Objective: To investigate factors relevant to violence and self-harm in forensic psychiatric inpatients the cross-sectional association between four potential contributory factors; head injury, schizophrenia, drug and alcohol misuse, and self-harm or violence-related outcomes was examined.
Methodology: Data were extracted from an existing dataset of routinely collected data on all patients under the care of Scotland’s Forensic Mental Health Managed Care Network, of whom (n = 432) met inclusion criteria. A Factorial MANOVA and Pearson’s chi-square tests were conducted to assess the relationship between potential contributory factors and self-harm and violence.
Results: Forty-seven individuals had a documented head injury (10.9%). The presence of head injury was significantly associated with inpatient violence and assessed violence risk. Number of historic violent offences was significantly associated with a history of drug misuse and co-morbid alcohol misuse and schizophrenia.
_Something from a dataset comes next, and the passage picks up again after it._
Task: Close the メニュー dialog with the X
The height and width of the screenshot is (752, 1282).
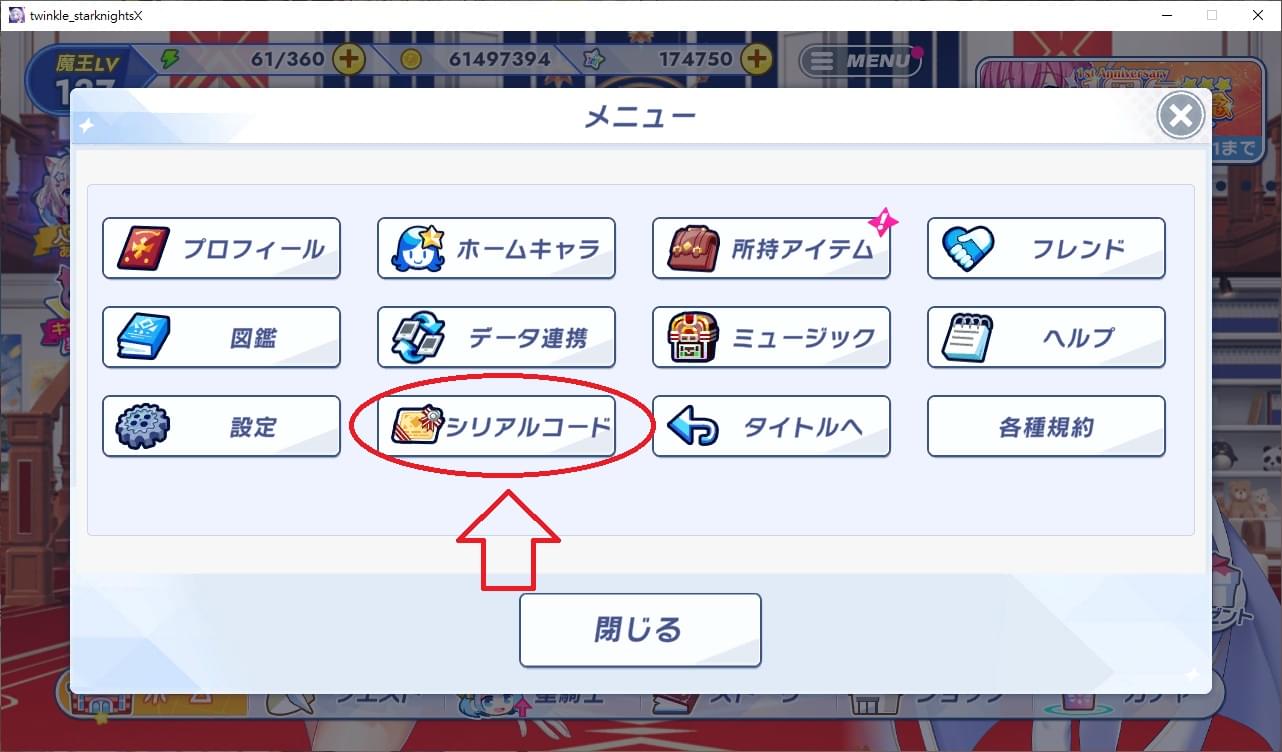Action: tap(1181, 116)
Self-harm was significantly associated with drug misuse and a diagnosis of schizophrenia.
Conclusion: These findings highlight a significant association between head injury and actual/assessed risk in forensic psychiatry, over and above that of substance misuse and a diagnosis of schizophrenia, emphasising the need for routine assessment of head injury in clinical practice. Further examination of the impact of head injury in forensic psychiatric populations is needed.